O evento, que se realizou o ano passado apenas na Austrália, visa alertar e consciencializar as pessoas para as mudanças climáticas. A iniciativa, que consiste em apagar sábado, às 20:00 (hora local em cada cidade), as luzes e electrodomésticos durante uma hora, tornou-se num acontecimento mundial "maior do que a organização esperava". "São quase 400 cidades e povoações, 18.876 empresas e 257.165 cidadãos os que aderiram ao evento através da página na Internet", adiantou o director executivo do movimento "Earth Hour", Andy Ridley.
Na lista de adesões à iniciativa, constam sete empresas portuguesas.

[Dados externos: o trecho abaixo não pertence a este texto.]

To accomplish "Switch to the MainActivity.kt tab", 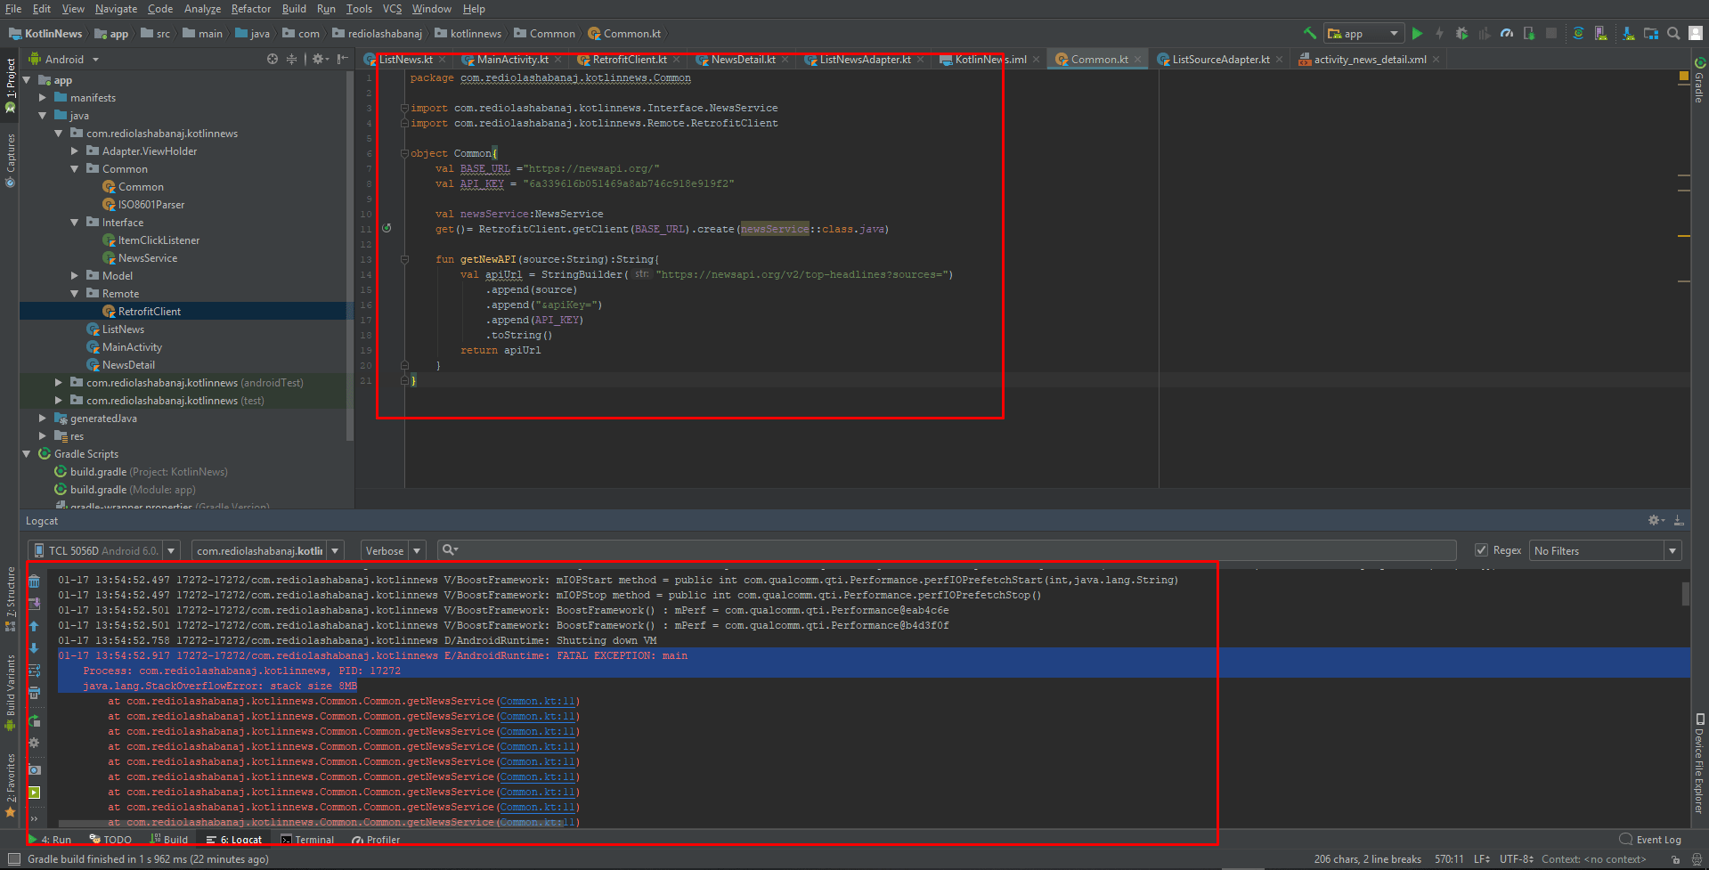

Sydney será a primeira de mais de 370 cidades australianas e localidades de todo o mundo a desligar as luzes. 
No ano passado, participaram no "Earth Hour" mais de dois milhões de pessoas, 2.100 empresas, cinemas, teatros, restaurantes, bares, discotecas, clubes desportivos, escolas e igrejas. Segundo a organização, a iniciativa conseguiu em 2007 uma redução 10,2 por cento nas emissões de gases com efeito de estufa na cidade de Sydney. Os organizadores consideram que se esta redução fosse conseguida durante um ano seria o equivalente à retirada de 48,616 carros das estradas.
Na sua página na Internet, a organização salienta que se os cidadãos em todo o mundo adoptarem diariamente o hábito simples de desligar electrodomésticos quando não estão a ser utilizados ou usarem lâmpadas de baixo consumo estão a contribuir para o objectivo de "reduzir as emissões anuais em cinco por cento". "Até algo tão simples como desligar a luz quando não está num quarto e mudar para fontes mais limpas de electricidade como a `energia verde` fazem uma grande diferença", sublinha.

© 2008 LUSA


----------



## AnDré (29 Mar 2008 às 00:07)

A intenção desta iniciativa até pode ser boa, mas isto não pode gerar um apagão geral?

O primeiro segundo do trabalhar de uma máquina eléctrica e do acender de uma lampada é aquele que gasta mais electricidade. Ou seja, é aquele que puxa mais pela corrente. 
Ora, ao fim desse tempo estabelecido, quando toda a gente voltar a recorrer à luz eléctrica, não é possivel que se dê um colapso, dado tantas ligações à rede eléctrica ao mesmo tempo?


----------



## Gerofil (29 Mar 2008 às 14:46)

Link para entrar no Earth Hour 2008: http://www7.earthhourus.org/


----------



## apassosviana (31 Mar 2008 às 18:40)

Gerofil disse:


> Link para entrar no Earth Hour 2008: http://www7.earthhourus.org/



é impressão minha, ou o site não está online??

ou é porque já passou??


----------